Iraq. “Le mura di Ninive sotto attacco dell’Isis”: l’allarme in un post del prof. Brusasco, archeologo orientalista, sulla pagina Fb di Archeologia Viva. I miliziani nel 2015 avevano già distrutto una parte delle mura millenarie della capitale assira
“I miliziani dello Stato Islamico sono tornati ad attaccare le mura e le porte monumentali di Ninive”. A lanciare l’allarme, attraverso la pagina Facebook della rivista “Archeologia Viva” (Giunti editore) diretta da Piero Pruneti, il professore Paolo Brusasco dell’Università di Genova, archeologo orientalista, attualmente direttore di un progetto di indagine e scavo nel Kurdistan iracheno, cioè proprio nella regione di Ninive, una delle più famose città antiche, sulla riva sinistra del Tigri a Nord della Mesopotamia, capitale del regno assiro sotto il re Sennacherib (704 – 681 a.C.), che l’ampliò e abbellì. Con Assurbanipal (668 – 626 a.C.) raggiunse l’apice del suo splendore, quando le mura si estendevano per 12 chilometri su un territorio di 750 ettari.
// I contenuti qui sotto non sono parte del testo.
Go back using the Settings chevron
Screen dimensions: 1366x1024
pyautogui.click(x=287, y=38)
Il prof. Brusasco, archeologo orientalista, ha lanciato l’allarme: l’Isis sta attaccando le mura di Ninive
“Notizie da fonti locali attendibili ci hanno comunicato (ancora non sono pervenute immagini) lo spianamento con bulldozer da parte dell’Isis della celebre porta urbica di Mashki a Ninive”, si legge nel post. Anche se ricostruita in crudo negli anni di Saddam Hussein e quindi nel 2009, il monumento è di straordinaria importanza storica: si tratta della “Porta dell’abbeveraggio” citata nelle fonti del sovrano neoassiro Sennacherib, utilizzata per condurre le mandrie ad abbeverarsi nelle acque del fiume Tigri. Si trova sul lato occidentale delle fortificazioni di Ninive. “Si teme anche per l’integrità di queste spettacolari opere di difesa in crudo (12 chilometri di perimetro, larghe sino a 45 metri, alte oltre 10, rivestite in pietra e protette da torri merlate)”, spiega sempre il post, che cingevano la capitale di 750 ettari, la città che la Bibbia descrive come “larga tre giornate di cammino” (Libro di Giona 3,3).
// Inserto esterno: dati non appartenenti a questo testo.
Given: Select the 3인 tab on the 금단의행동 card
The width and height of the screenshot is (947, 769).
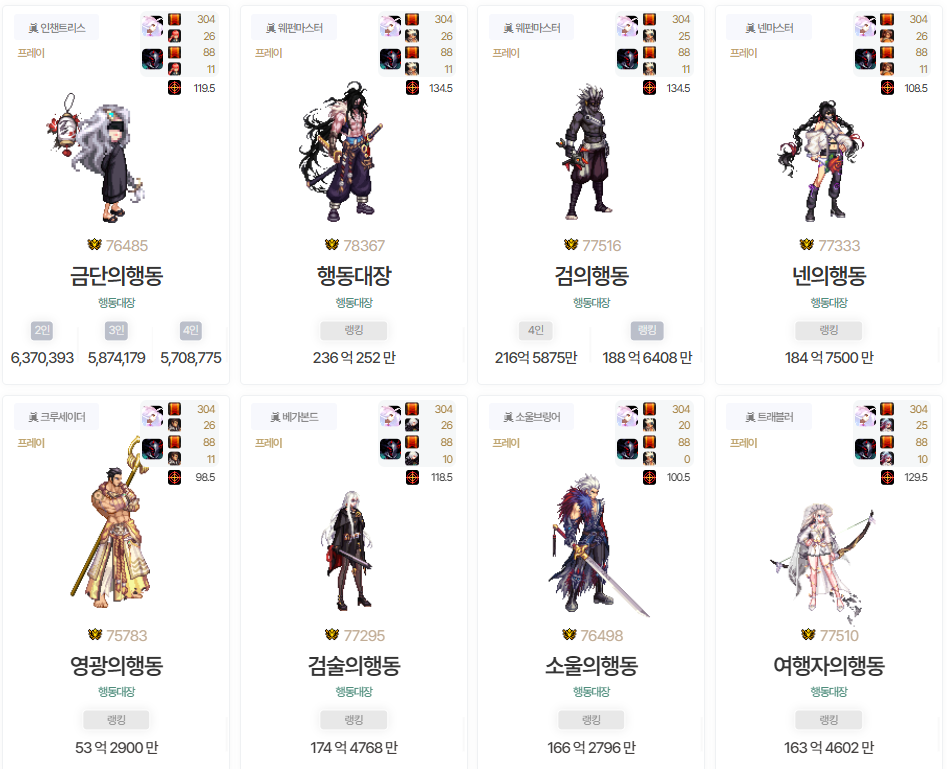Looking at the screenshot, I should tap(116, 330).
Nel gennaio 2015 i miliziani hanno distrutto una porta monumentale delle mura di Ninive, distruzione documentata da un video
In antichità, quindici porte turrite, che portavano i nomi dei principali dèi del pantheon mesopotamico, si innalzavano per oltre 23 metri sul livello di campagna. Quella di Nergal (sul lato nord delle mura), protetta da tori alati androcefali, è stata distrutta dall’Is il 29 gennaio 2015, come confermato da un video del 26 febbraio 2015. Nello stesso mese i miliziani dello Stato Islamico assaltano il museo di Mossul e ne distruggono i reperti (vari dei quali copie in gesso) richiamandosi all’idolatria condannata dall’Islam, accanendosi anche su alcune statue monumentali degli scavi, ma avendo cura di vendere sul mercato clandestino delle opere d’arte vari reperti trafugati dai musei e dai siti archeologici caduti in loro possesso.